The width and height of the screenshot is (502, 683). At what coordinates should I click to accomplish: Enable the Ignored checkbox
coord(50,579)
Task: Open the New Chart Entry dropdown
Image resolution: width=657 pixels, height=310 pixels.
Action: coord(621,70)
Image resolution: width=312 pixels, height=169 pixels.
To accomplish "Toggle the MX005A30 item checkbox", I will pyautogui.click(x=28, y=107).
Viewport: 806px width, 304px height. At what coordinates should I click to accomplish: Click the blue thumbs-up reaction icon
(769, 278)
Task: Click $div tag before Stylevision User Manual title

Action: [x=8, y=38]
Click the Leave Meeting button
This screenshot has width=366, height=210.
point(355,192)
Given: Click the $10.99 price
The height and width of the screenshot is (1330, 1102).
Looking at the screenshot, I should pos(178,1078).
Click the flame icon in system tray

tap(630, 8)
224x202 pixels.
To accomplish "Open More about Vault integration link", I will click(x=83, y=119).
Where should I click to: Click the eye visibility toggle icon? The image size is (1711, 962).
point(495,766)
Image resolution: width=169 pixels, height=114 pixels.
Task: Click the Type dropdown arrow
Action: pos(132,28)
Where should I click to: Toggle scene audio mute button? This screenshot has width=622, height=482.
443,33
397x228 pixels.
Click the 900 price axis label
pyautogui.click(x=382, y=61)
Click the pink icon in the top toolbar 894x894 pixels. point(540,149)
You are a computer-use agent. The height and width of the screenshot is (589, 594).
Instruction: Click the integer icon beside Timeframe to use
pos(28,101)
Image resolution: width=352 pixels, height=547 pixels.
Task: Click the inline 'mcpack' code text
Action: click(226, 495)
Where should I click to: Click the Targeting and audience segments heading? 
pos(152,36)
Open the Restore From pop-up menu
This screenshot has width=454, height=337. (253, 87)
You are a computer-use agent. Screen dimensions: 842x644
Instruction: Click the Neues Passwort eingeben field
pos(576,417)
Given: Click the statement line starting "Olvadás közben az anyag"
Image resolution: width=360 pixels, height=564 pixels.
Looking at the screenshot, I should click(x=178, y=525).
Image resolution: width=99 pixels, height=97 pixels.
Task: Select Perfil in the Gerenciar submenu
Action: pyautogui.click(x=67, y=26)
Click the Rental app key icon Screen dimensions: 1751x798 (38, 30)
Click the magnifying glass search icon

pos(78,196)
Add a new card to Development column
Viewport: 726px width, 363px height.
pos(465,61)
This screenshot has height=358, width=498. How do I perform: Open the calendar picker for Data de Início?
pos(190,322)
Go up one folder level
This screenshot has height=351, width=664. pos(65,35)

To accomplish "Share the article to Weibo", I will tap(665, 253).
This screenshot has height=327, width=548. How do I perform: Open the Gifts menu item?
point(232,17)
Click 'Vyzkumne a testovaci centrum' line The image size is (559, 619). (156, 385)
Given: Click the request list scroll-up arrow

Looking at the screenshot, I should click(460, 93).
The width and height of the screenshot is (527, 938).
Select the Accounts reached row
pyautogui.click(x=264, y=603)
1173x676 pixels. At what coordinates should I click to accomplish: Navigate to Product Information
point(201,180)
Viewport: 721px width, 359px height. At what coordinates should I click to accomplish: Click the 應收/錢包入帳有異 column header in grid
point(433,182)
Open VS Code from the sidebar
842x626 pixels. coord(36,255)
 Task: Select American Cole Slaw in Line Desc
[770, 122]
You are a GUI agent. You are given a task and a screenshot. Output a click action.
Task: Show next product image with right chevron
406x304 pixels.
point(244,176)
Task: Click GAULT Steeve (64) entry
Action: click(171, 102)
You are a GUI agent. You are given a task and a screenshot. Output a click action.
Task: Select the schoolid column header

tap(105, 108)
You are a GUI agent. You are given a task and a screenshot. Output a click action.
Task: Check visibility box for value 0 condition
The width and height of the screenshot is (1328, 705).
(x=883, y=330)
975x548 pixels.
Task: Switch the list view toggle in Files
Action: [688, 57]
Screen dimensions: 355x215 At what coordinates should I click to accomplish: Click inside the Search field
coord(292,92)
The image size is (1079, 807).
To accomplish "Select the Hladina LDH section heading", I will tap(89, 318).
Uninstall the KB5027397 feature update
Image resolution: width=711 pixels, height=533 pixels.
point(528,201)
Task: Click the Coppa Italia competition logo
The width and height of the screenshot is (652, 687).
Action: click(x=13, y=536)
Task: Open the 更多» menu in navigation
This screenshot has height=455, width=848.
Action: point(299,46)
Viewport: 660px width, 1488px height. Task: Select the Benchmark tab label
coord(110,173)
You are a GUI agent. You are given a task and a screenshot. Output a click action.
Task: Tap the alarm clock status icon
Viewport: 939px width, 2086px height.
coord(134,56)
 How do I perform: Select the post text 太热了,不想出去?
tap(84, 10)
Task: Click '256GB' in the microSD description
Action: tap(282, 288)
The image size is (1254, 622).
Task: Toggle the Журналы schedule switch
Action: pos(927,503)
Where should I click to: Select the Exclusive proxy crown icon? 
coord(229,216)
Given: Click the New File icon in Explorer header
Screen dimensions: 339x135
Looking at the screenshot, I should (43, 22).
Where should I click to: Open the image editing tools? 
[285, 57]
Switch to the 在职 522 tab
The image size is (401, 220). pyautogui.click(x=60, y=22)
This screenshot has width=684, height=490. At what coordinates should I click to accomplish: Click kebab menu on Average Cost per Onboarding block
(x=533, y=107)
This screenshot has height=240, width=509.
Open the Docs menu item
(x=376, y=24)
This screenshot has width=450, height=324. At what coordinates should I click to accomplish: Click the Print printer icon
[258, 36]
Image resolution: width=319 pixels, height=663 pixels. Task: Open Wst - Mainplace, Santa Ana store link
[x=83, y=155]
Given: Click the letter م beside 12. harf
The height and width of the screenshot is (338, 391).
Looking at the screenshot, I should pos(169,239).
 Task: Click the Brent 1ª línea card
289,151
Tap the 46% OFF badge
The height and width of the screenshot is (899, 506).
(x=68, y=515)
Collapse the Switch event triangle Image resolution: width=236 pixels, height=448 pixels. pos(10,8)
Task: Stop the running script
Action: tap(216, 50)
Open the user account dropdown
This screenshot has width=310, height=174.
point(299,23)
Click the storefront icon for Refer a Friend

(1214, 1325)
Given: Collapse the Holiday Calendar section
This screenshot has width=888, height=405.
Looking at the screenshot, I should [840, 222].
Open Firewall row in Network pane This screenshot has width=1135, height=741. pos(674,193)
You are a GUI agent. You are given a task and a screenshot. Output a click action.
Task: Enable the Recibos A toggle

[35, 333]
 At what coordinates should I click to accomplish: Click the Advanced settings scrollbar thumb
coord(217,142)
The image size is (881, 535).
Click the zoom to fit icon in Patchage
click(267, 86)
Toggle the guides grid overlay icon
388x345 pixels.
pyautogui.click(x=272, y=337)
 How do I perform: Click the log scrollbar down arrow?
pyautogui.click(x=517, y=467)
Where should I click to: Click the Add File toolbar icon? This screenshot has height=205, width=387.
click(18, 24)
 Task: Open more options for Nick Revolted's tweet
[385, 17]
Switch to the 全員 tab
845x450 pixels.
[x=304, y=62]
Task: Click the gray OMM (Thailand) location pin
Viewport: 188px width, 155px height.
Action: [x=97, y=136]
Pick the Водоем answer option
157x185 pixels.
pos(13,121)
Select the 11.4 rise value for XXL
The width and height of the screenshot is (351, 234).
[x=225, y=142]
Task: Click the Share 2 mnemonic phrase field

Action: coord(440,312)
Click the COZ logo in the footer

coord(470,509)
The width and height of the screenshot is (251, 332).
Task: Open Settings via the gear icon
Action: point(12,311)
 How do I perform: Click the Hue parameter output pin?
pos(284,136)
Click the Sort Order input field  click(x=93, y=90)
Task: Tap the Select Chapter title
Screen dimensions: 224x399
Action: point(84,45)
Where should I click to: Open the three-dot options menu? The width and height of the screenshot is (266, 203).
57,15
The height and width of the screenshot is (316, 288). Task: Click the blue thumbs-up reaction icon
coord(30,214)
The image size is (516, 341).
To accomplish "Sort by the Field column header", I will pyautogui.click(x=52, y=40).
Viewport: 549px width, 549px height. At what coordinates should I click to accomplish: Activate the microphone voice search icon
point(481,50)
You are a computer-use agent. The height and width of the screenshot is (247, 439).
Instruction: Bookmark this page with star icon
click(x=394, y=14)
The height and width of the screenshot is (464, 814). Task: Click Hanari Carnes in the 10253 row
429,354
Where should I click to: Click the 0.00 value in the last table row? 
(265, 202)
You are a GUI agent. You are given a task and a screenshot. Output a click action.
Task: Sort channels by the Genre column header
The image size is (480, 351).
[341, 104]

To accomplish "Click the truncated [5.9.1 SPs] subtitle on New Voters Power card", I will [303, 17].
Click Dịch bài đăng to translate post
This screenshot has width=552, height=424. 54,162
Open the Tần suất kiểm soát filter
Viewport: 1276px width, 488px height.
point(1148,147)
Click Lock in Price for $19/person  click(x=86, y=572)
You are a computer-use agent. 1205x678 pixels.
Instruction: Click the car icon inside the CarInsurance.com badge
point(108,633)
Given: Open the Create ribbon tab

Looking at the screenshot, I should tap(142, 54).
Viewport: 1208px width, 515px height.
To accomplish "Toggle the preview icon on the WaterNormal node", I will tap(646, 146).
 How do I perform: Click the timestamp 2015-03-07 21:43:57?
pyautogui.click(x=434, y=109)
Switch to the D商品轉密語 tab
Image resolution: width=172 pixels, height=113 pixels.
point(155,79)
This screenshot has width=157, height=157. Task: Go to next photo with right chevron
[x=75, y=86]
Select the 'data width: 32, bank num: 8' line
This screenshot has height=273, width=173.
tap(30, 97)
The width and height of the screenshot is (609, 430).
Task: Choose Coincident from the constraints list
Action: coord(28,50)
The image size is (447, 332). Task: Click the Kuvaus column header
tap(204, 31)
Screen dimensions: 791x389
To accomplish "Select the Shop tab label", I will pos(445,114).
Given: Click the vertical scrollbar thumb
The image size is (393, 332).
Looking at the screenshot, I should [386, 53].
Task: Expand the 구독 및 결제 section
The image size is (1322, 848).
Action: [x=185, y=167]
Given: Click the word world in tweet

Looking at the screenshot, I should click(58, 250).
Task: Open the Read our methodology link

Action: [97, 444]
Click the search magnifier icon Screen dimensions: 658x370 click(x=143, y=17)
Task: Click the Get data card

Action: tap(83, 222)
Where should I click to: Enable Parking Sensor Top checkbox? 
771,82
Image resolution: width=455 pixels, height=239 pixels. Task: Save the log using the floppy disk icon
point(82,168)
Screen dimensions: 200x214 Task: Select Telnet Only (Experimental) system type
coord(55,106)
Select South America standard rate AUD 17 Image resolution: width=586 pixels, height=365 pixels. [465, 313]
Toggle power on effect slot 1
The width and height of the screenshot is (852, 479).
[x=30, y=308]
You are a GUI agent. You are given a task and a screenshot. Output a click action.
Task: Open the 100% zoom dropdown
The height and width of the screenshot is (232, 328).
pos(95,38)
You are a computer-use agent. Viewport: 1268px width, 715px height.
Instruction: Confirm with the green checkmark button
====
**Work to be completed**
Set every line down again exactly. Begin with the first line of the entries and finish with the line containing "Image resolution: width=312".

**Response to this exercise**
The width and height of the screenshot is (502, 683). At what coordinates should I click to accomplish: Enable the Ignored checkbox
coord(50,579)
Task: Open the New Chart Entry dropdown
Image resolution: width=657 pixels, height=310 pixels.
Action: coord(621,70)
Image resolution: width=312 pixels, height=169 pixels.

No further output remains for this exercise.